Give again, exactly as written, the lines of the records below from the line with "How do I perform: Click the 'Creating" to the line with "The height and". Both end lines count; pictures do not.
Content starts
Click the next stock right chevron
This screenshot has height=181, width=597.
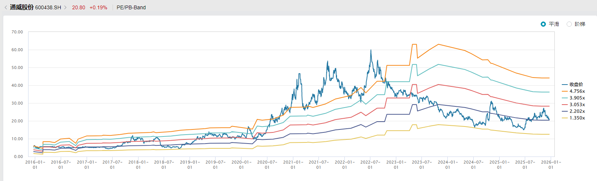(x=66, y=7)
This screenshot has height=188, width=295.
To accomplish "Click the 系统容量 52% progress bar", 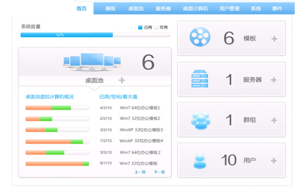I will [95, 35].
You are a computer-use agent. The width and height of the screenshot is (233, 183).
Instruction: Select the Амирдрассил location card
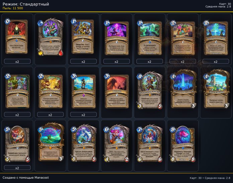[x=51, y=143]
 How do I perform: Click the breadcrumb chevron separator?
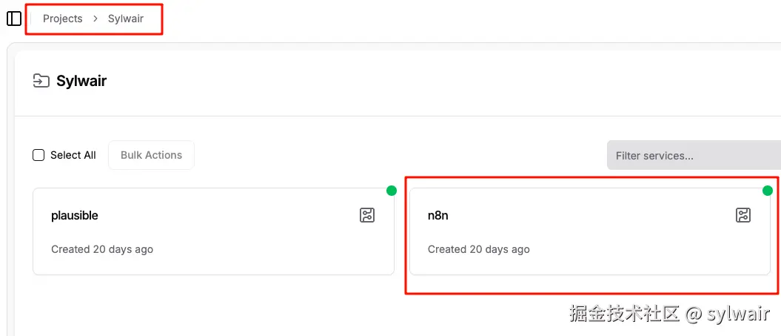95,19
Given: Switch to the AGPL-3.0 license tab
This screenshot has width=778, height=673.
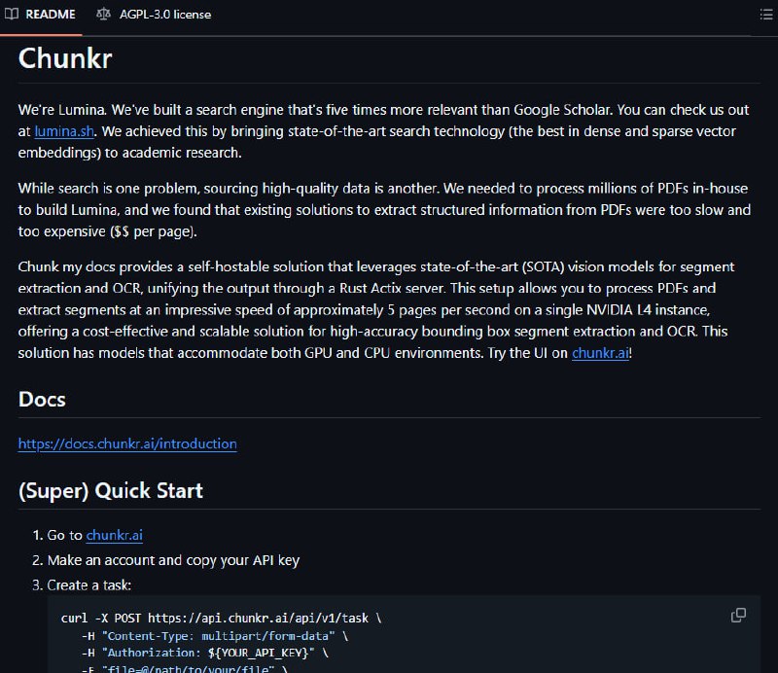Looking at the screenshot, I should (x=155, y=15).
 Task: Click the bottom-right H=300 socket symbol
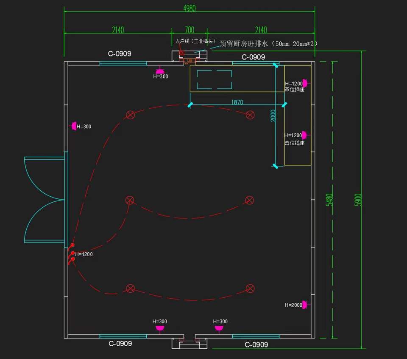pos(219,328)
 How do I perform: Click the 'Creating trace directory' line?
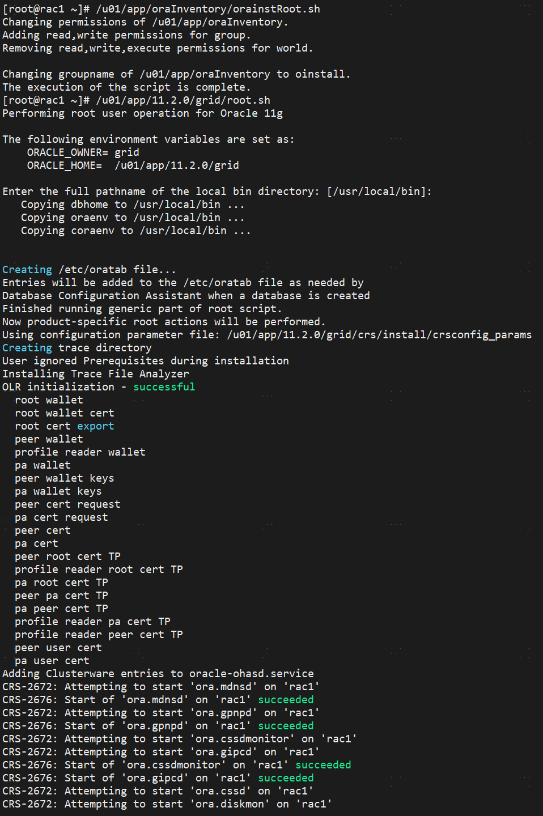[77, 348]
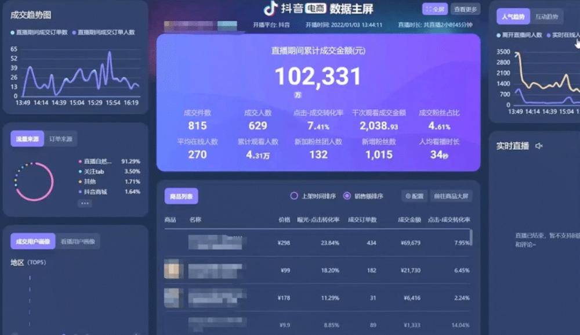Click the 全屏 fullscreen button
This screenshot has height=335, width=580.
click(x=434, y=9)
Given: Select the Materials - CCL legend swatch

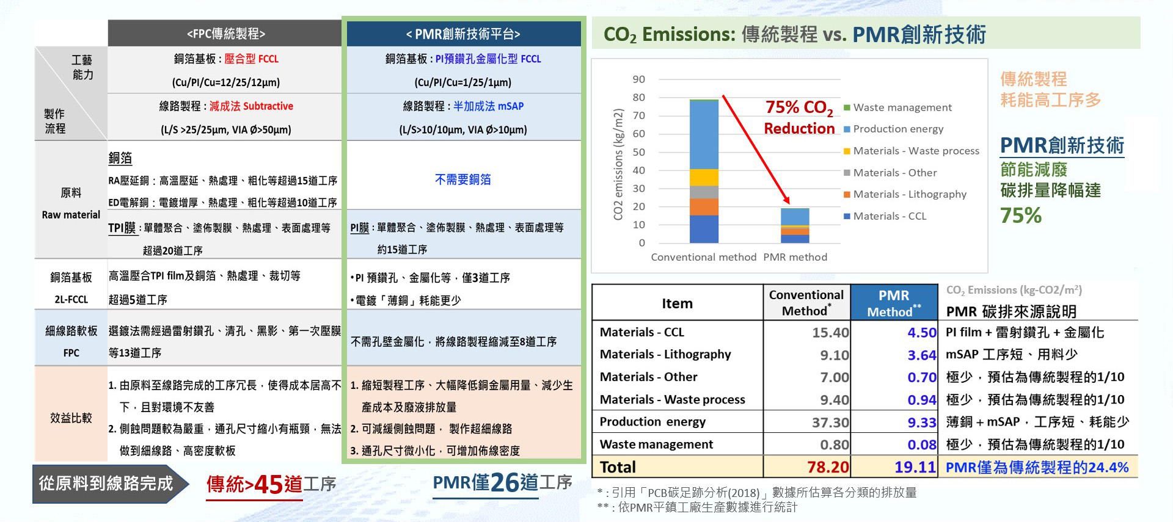Looking at the screenshot, I should [847, 216].
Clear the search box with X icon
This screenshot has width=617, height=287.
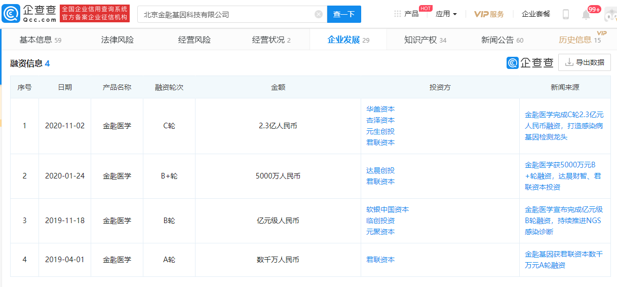click(x=319, y=14)
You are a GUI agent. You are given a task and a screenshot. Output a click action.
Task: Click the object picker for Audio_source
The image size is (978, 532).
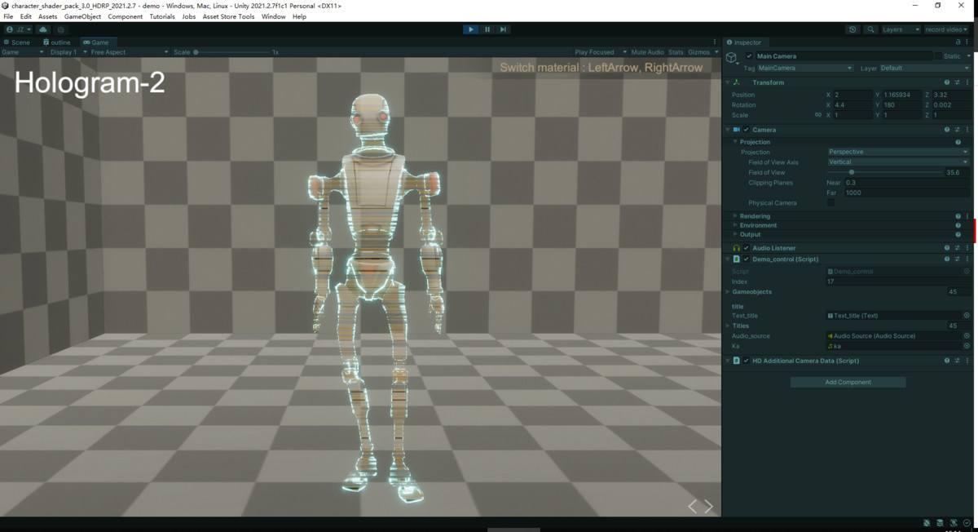[x=965, y=335]
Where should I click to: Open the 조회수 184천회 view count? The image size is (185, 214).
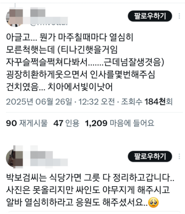tap(147, 102)
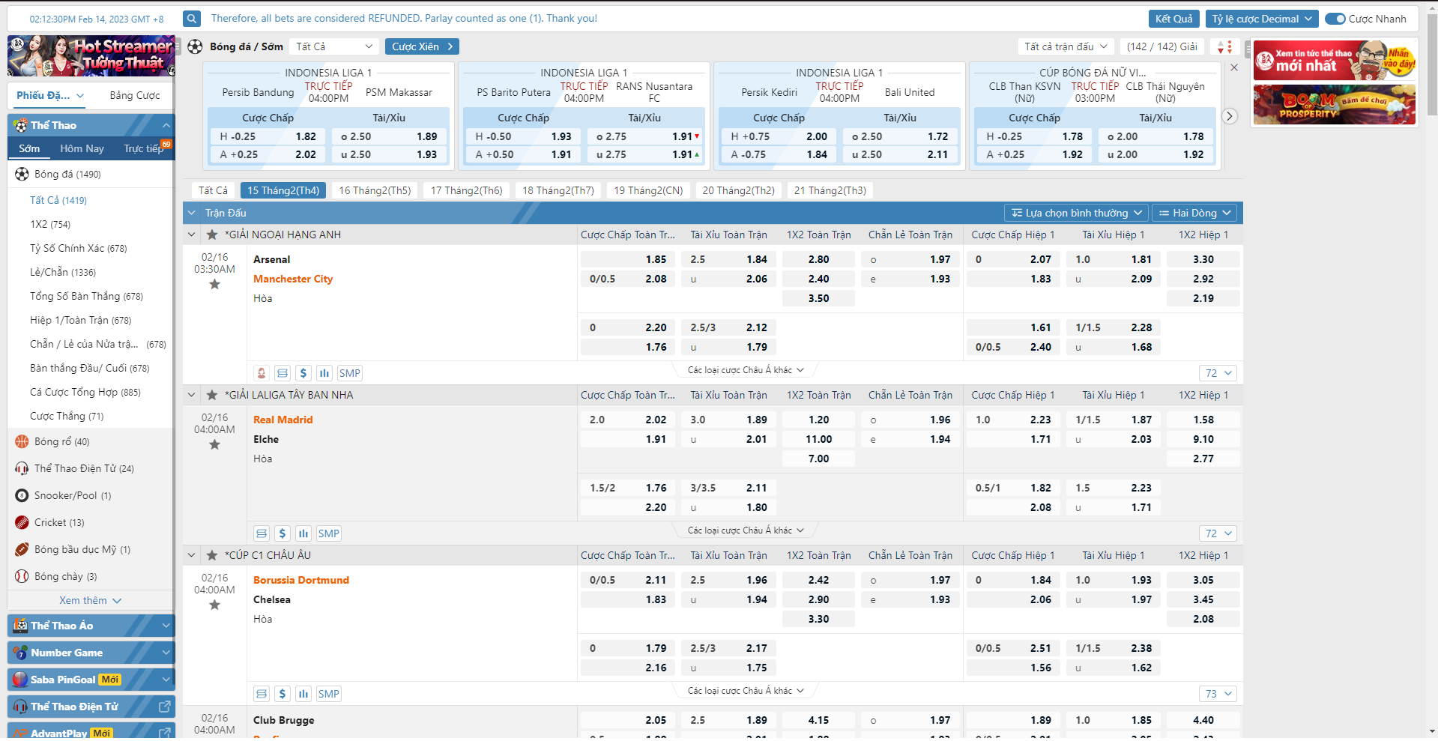The width and height of the screenshot is (1438, 741).
Task: Click the search magnifier icon in top bar
Action: coord(192,19)
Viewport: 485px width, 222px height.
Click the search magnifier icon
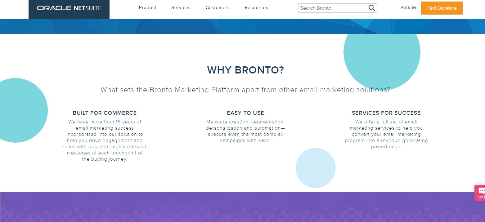point(371,8)
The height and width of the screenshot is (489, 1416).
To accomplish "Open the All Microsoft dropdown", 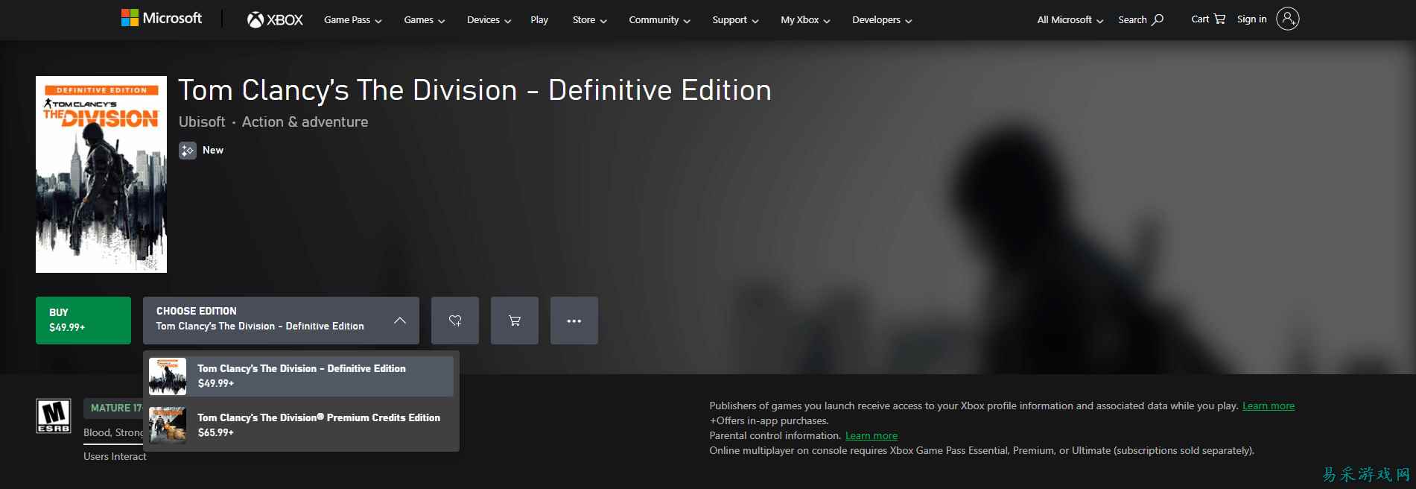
Content ends
## Result of the task
 How do I perform: Click the 'Creating trace directory' line?
[77, 348]
Click the 全屏 fullscreen button
This screenshot has height=335, width=580.
click(x=434, y=9)
Given: Select the Materials - CCL legend swatch

Looking at the screenshot, I should [847, 216].
Clear the search box with X icon
This screenshot has width=617, height=287.
click(x=319, y=14)
You are a GUI agent. You are given a task and a screenshot. Output a click action.
Task: Click the object picker for Audio_source
The image size is (978, 532).
[x=965, y=335]
Where should I click to: Open the 조회수 184천회 view count? The image size is (185, 214).
tap(147, 102)
The width and height of the screenshot is (1438, 741).
Task: Click the search magnifier icon in top bar
Action: coord(192,19)
Viewport: 485px width, 222px height.
Click the search magnifier icon
point(371,8)
The height and width of the screenshot is (489, 1416).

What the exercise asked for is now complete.